Problem:
Can you reproduce the lines below verbatim, starting with the first one and stopping after the line that contains "Action: tap(120, 180)", and leave out the pictures?

↓

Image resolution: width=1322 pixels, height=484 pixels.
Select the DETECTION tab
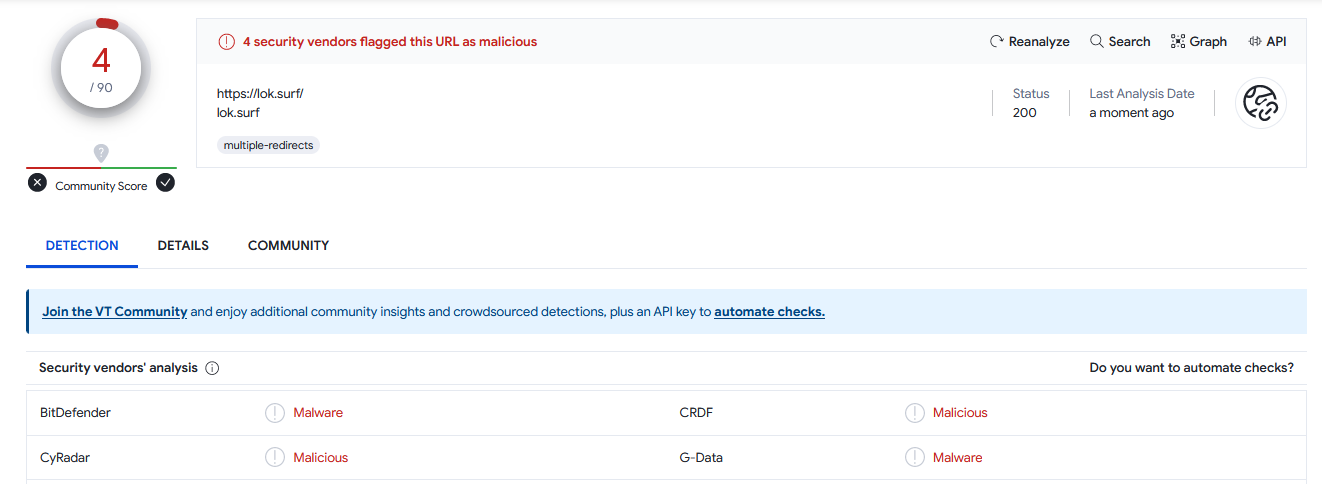82,246

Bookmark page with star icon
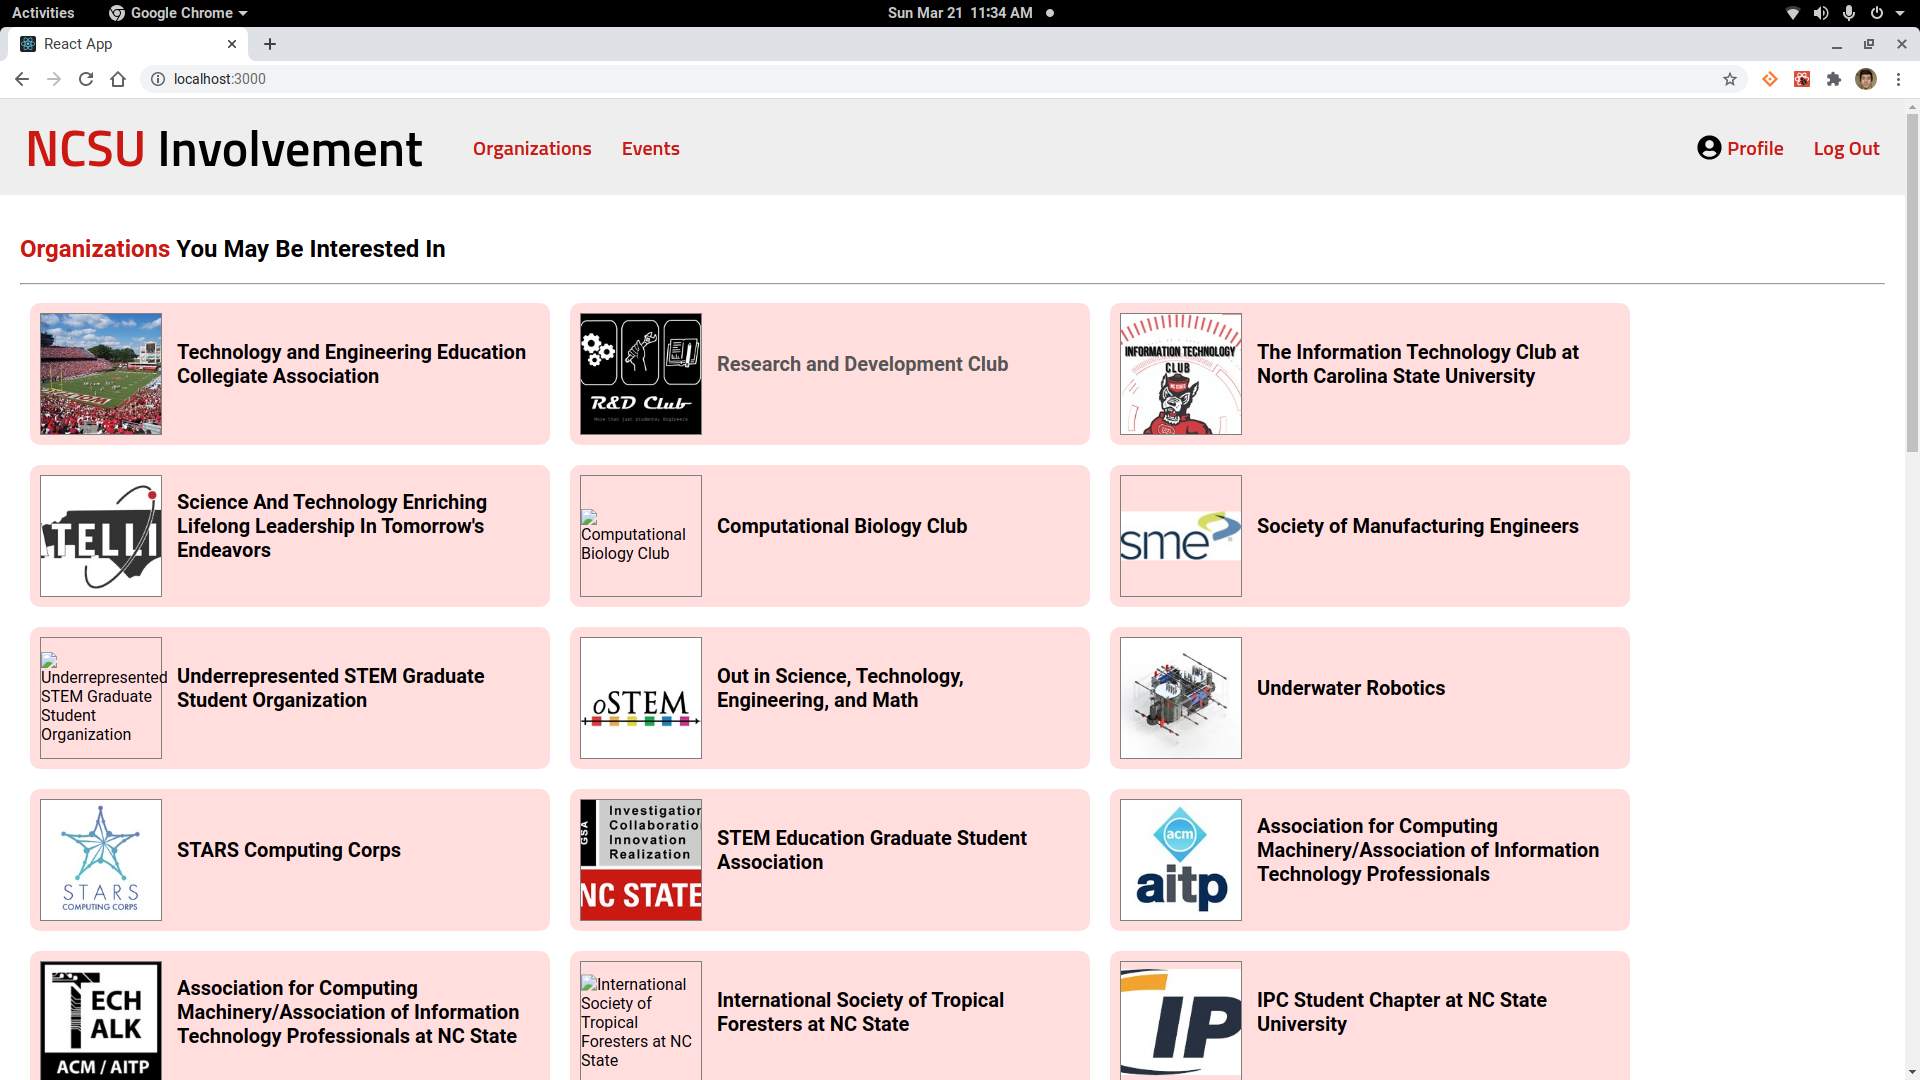[x=1730, y=79]
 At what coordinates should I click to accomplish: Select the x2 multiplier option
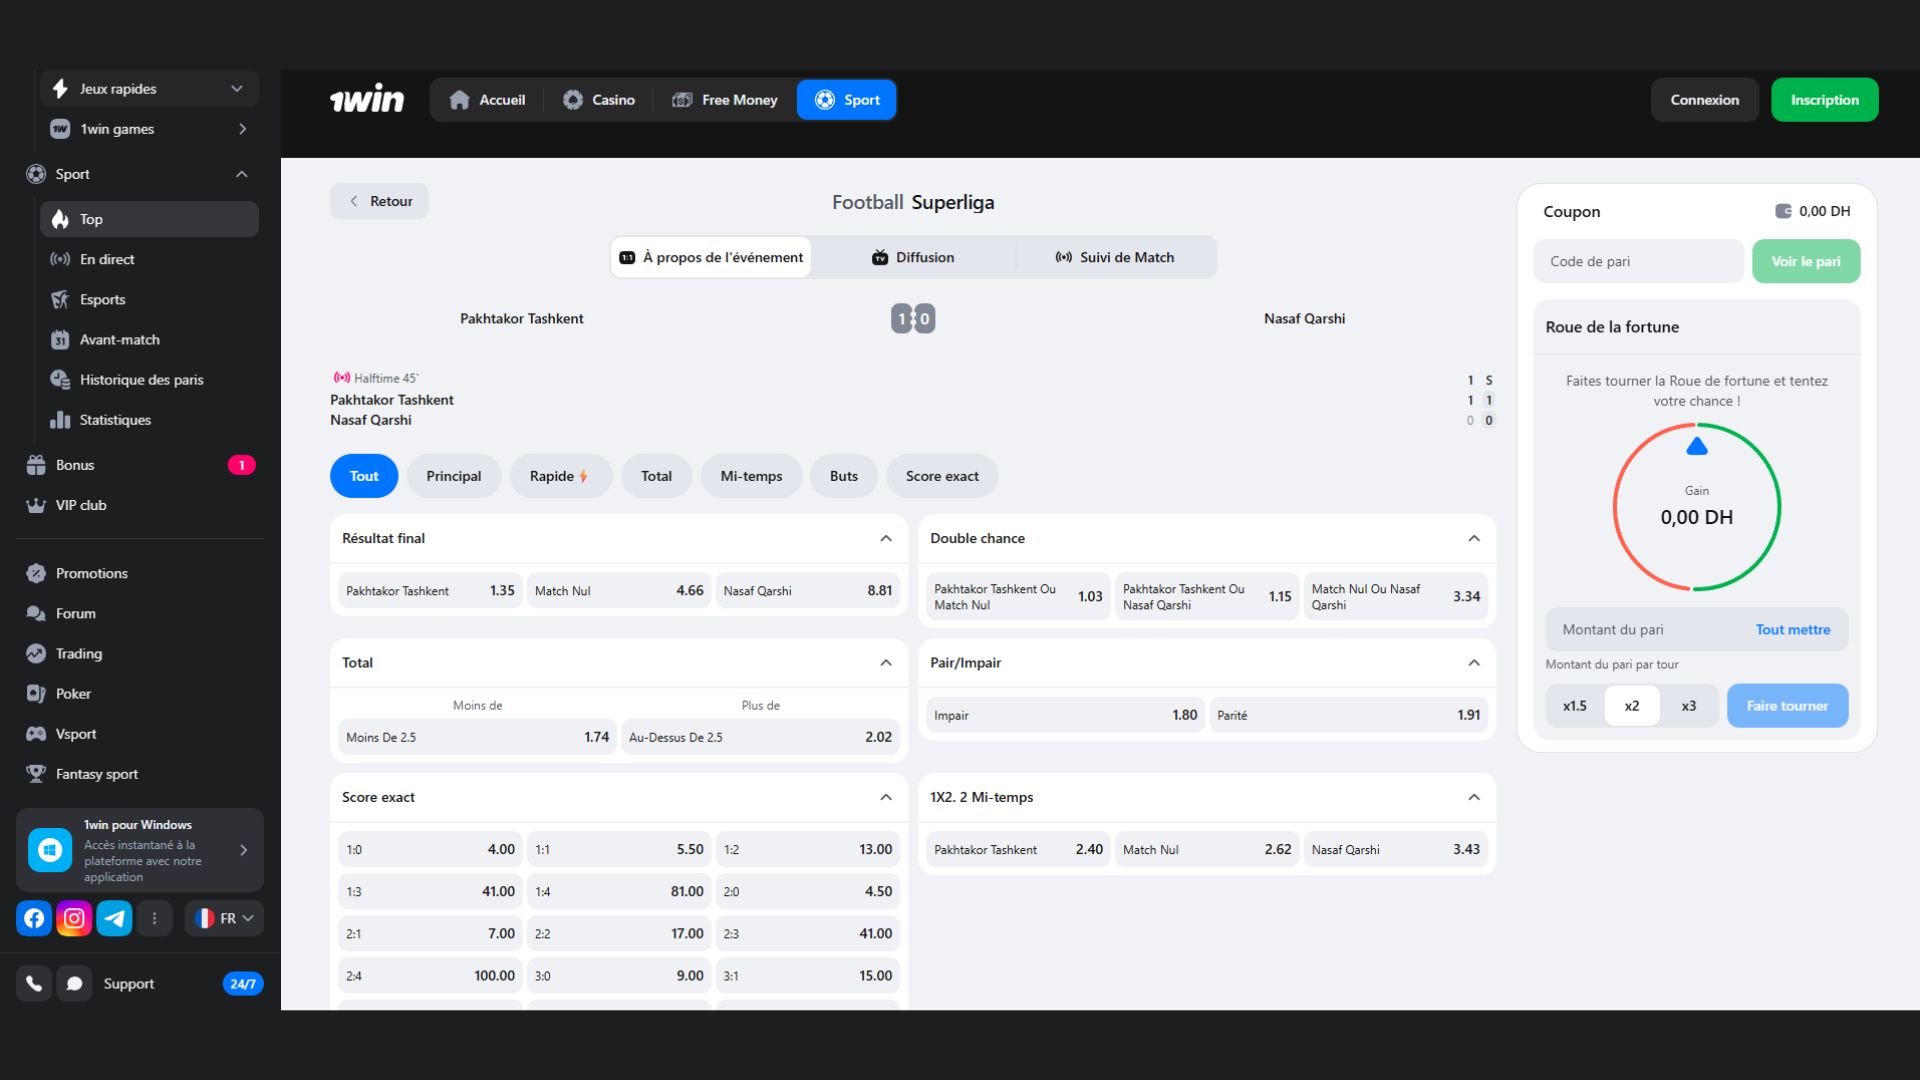[1631, 706]
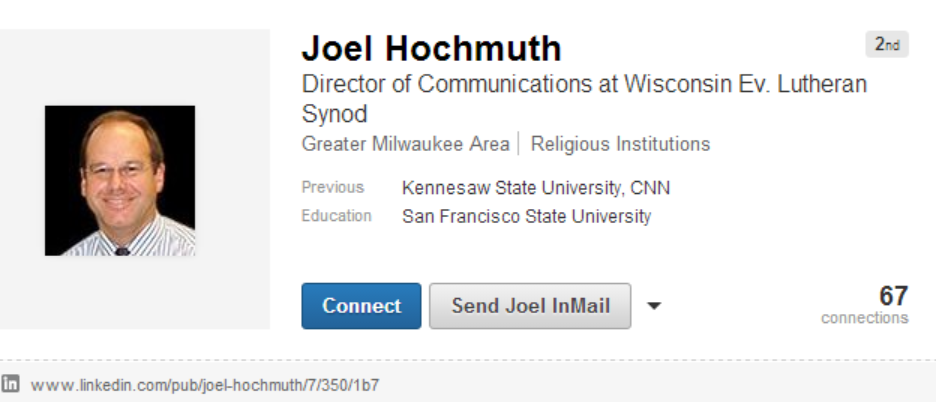
Task: Open Joel Hochmuth's profile photo
Action: tap(120, 180)
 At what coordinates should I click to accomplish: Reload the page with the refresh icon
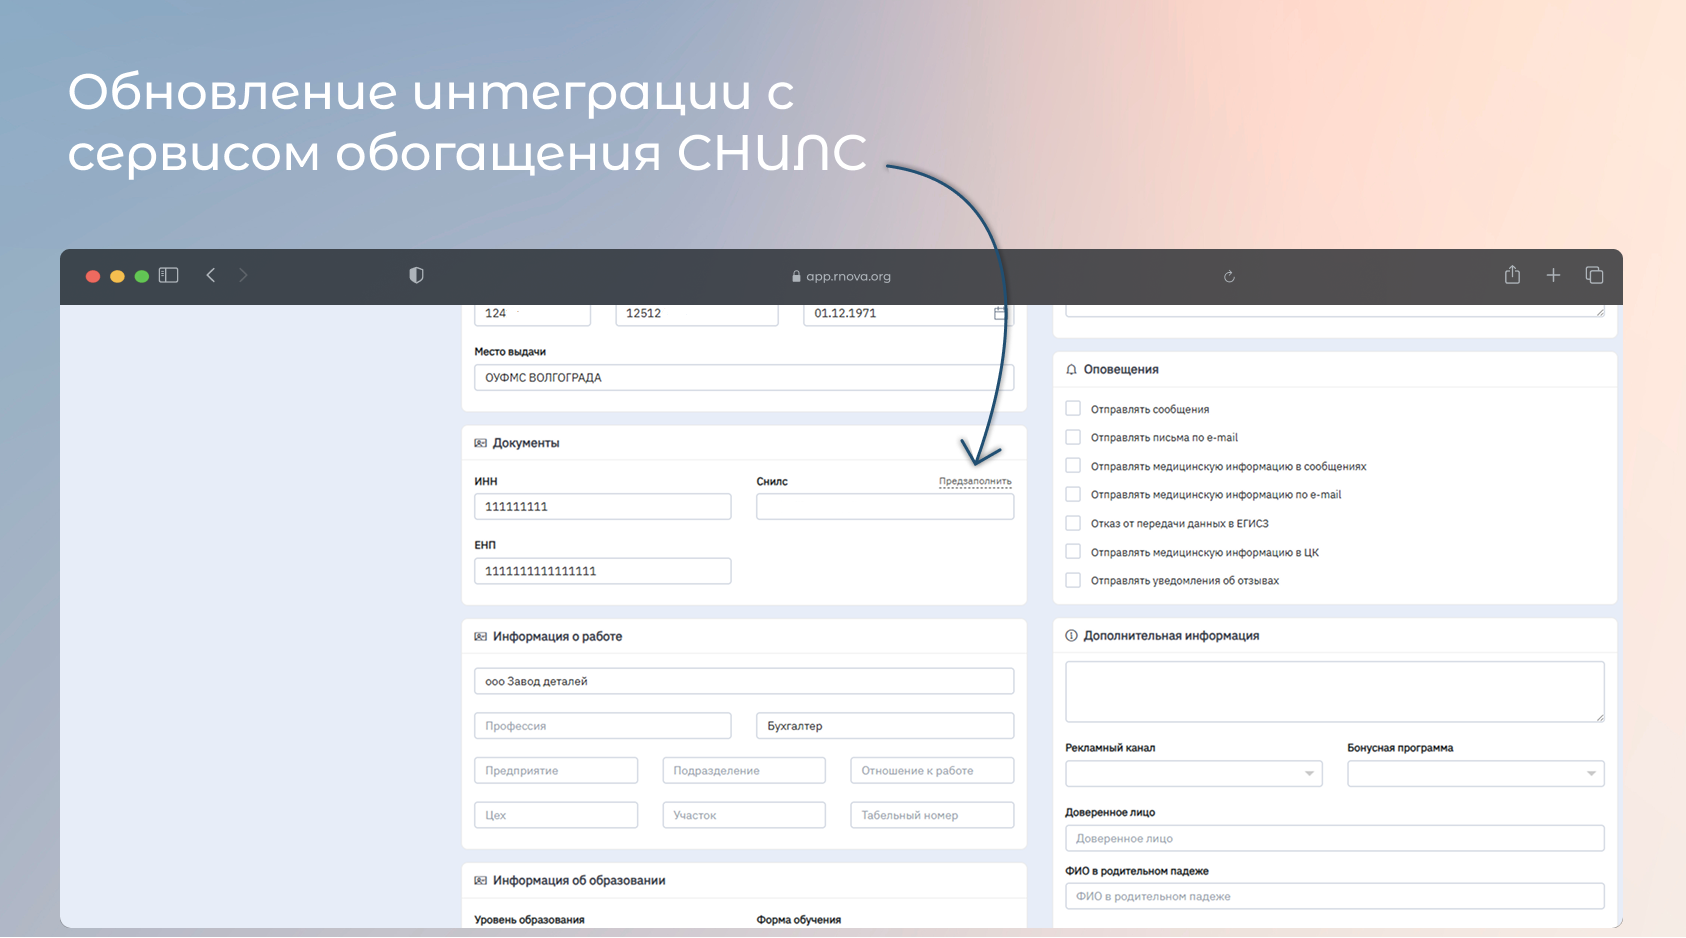point(1229,277)
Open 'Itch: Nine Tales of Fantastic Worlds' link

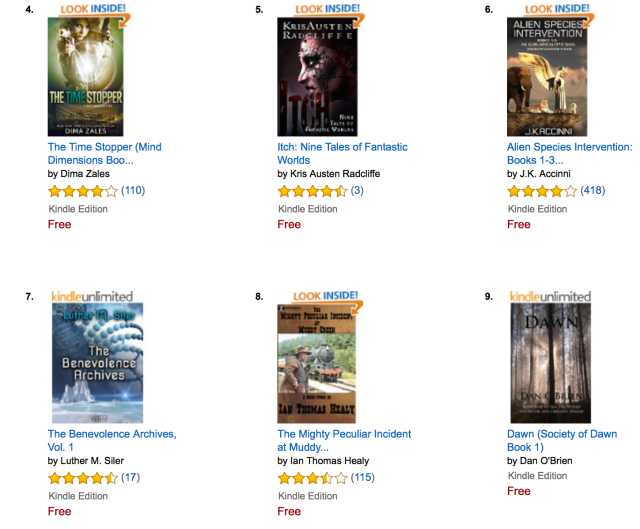click(342, 153)
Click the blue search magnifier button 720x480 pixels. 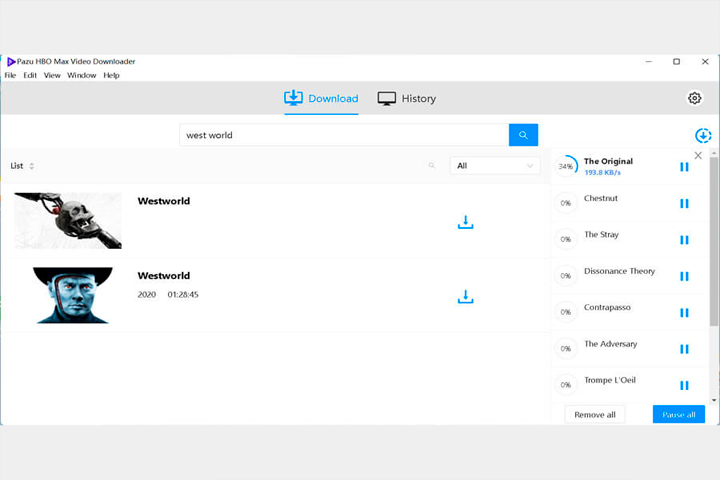pos(523,135)
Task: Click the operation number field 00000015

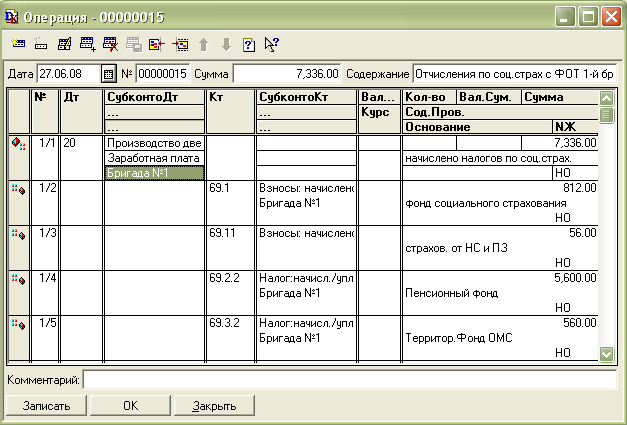Action: pos(160,74)
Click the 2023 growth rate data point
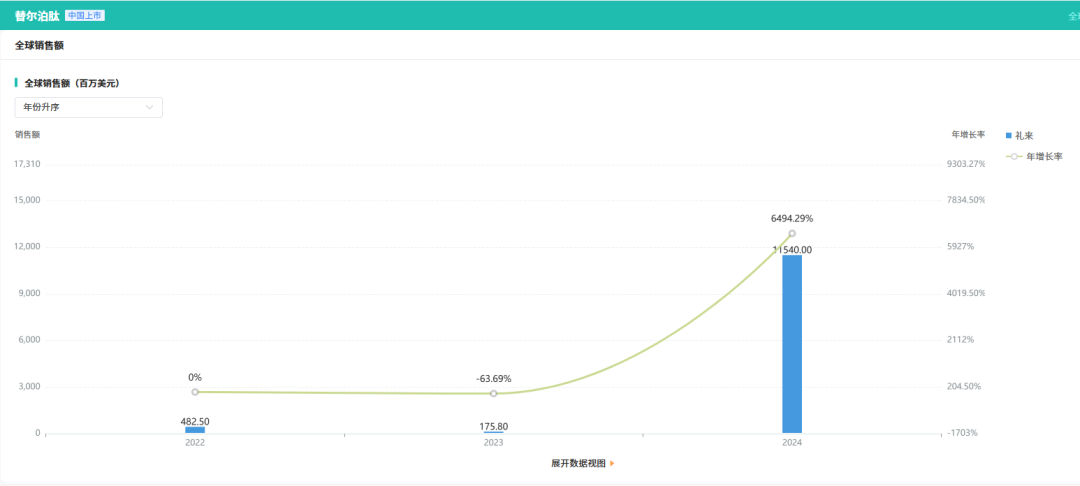The height and width of the screenshot is (486, 1080). (494, 393)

↑

Correct response:
Image resolution: width=1322 pixels, height=484 pixels.
Select the DETECTION tab
82,246

Bookmark page with star icon
[x=1730, y=79]
 At what coordinates should I click to accomplish: Select the x2 multiplier option
[1631, 706]
Task: Open Joel Hochmuth's profile photo
Action: tap(120, 180)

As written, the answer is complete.